Here in Panama we’ve had to develop audio guides for tourism sites in Spanish that would be suitable for a wide range of Latin American visitors. One thing we definitely wanted to avoid was to have an identifiable Mexican accent in such a guide.

So it sounds like the best question really is:

“What accent(s) in Spanish are the equivalent to RP or Newscaster American?”

I have always heard that the “snooty” accent in Spanish in the Argentine one? Is it true? I would have thought the Madrid one was.

No offense meant to our Argentine posters, but Argentines are frequently stereotyped as being somewhat arrogant. The Argentine accent is also highly distinctive. So it’s not so much that the Argentine accent is regarded as being snooty in and of itself, it’s that it’s an accent associated with snooty people.:wink:

A Madrid accent could come across as snooty in Latin America, like a British accent in the US.

When I studied Spanish in US high school I was taught a Mexican accent. One of the obvious differences between it and some South American accents is the “ll” sound - in Mexico it is a “y” sound while in many other accents, including Argentine, it is a “zh” sound like in the French “je”. E.g. Mexican “Me-ya-moe <nombre>” vs. Argentine “Me-zha-moe <nombre>”.

Also, we were taught never to use “vosotros” or “vos”, and not to use a Castillian lithp.

Is there an East Coast/West Coast divide? The two big centers for the American entertainment industry are Los Angeles and New York. The largest hispanic group in Los Angeles is Mexican while the largest hispanic group in New York is Puerto Rican.

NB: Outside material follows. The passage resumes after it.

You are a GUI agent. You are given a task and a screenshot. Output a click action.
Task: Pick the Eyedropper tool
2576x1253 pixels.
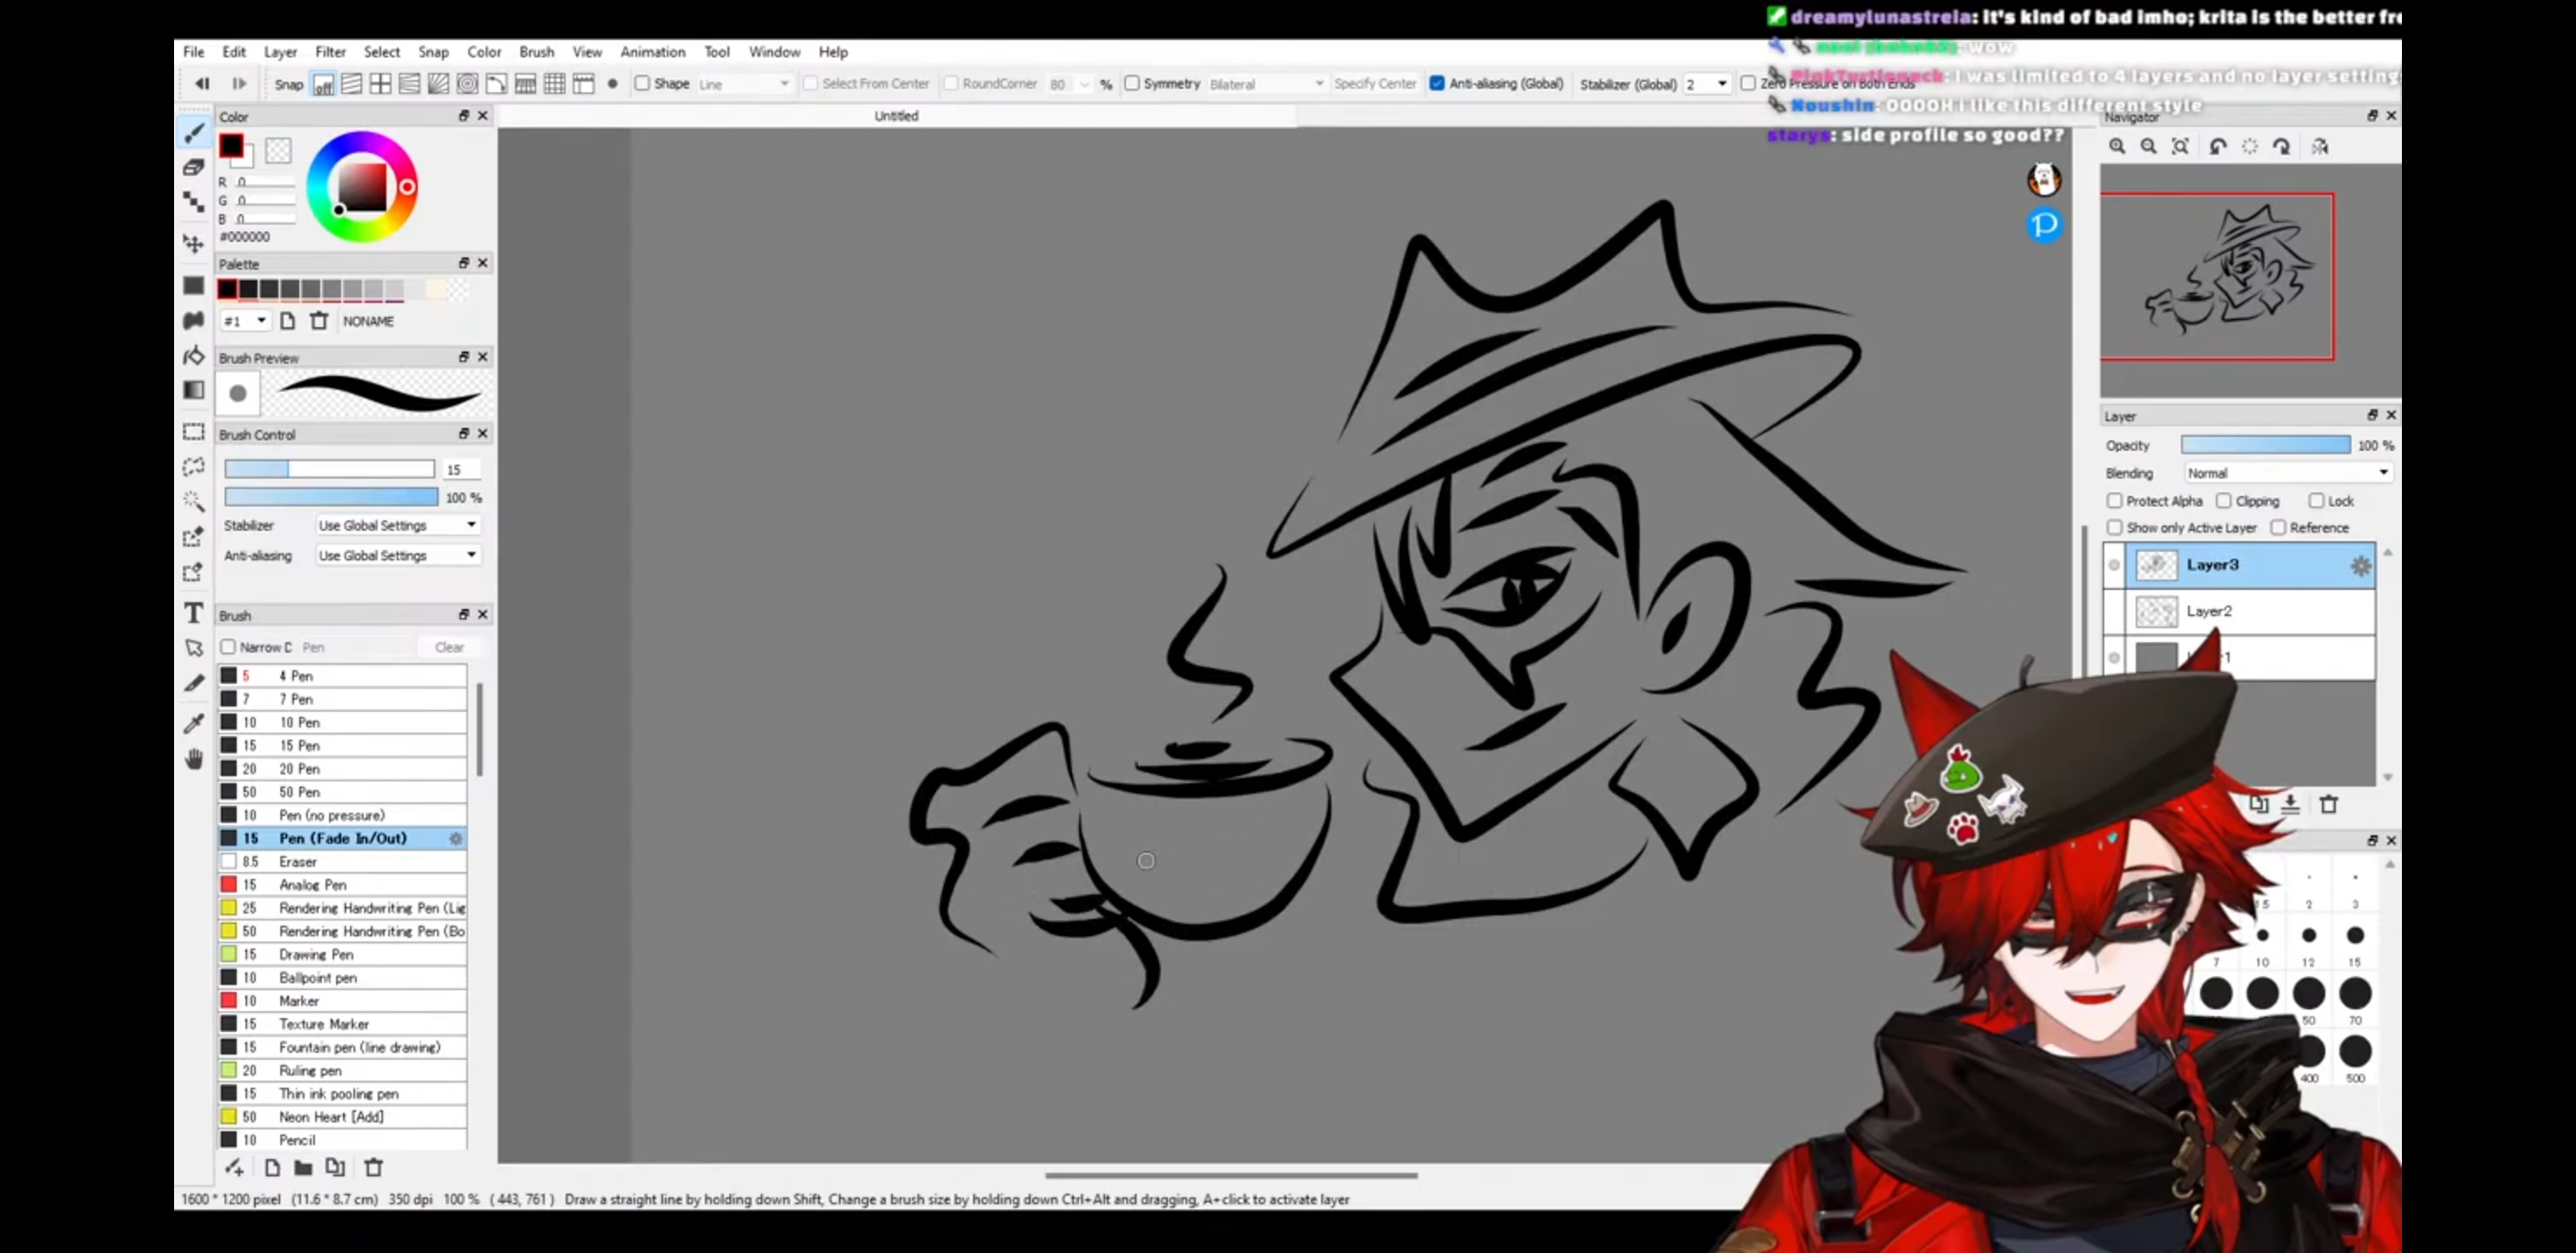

We are not snooty, we are just better than you…

:smiley:

As you indicate yourself, there isn’t any real Standard English Accent. There are only national/regional standards. Received Pronunciation may be standard in Britain, and General American for the US and Canada. But neither is standard for the other’s region, nor for Australia/New Zealand. Since there are 19 Spanish-speaking countries, finding a standard that works for all of them is even more impossible.

Personally, as a non-native speaker, I find the Spanish spoken in highland regions of Peru and Ecuador the clearest and easiest to understand. It’s generally clearly enunciated and not too rapid. I don’t know how this is perceived by native Spanish speakers, however.

So if these Spanish speaker were English speakers, what type of accents would they be considered to have? Upper class. Working class? Would they be perceived the way say an American would perceive a British accent or vice versa?

King Filipe VI? His former newscaster Queen?
The Argentine Presidenta?
Lionel Messi?
Ricky. Martin?
George W Bush (:D)

As far as I know, how the Argentine accent is regarded isn’t due to any upper class/working class associations. If I had to compare it to an accent in English, either a New York or a Texan* accent might be the closest parallel. Not snooty in an upper class sense, but belonging to folks that, as our Argentine friend Frodo says, think they’re better anyone else.

*Again, no offense intended to New Yorkers (I’m one myself) or Texans. But both groups are stereotyped as being arrogant about their city or state.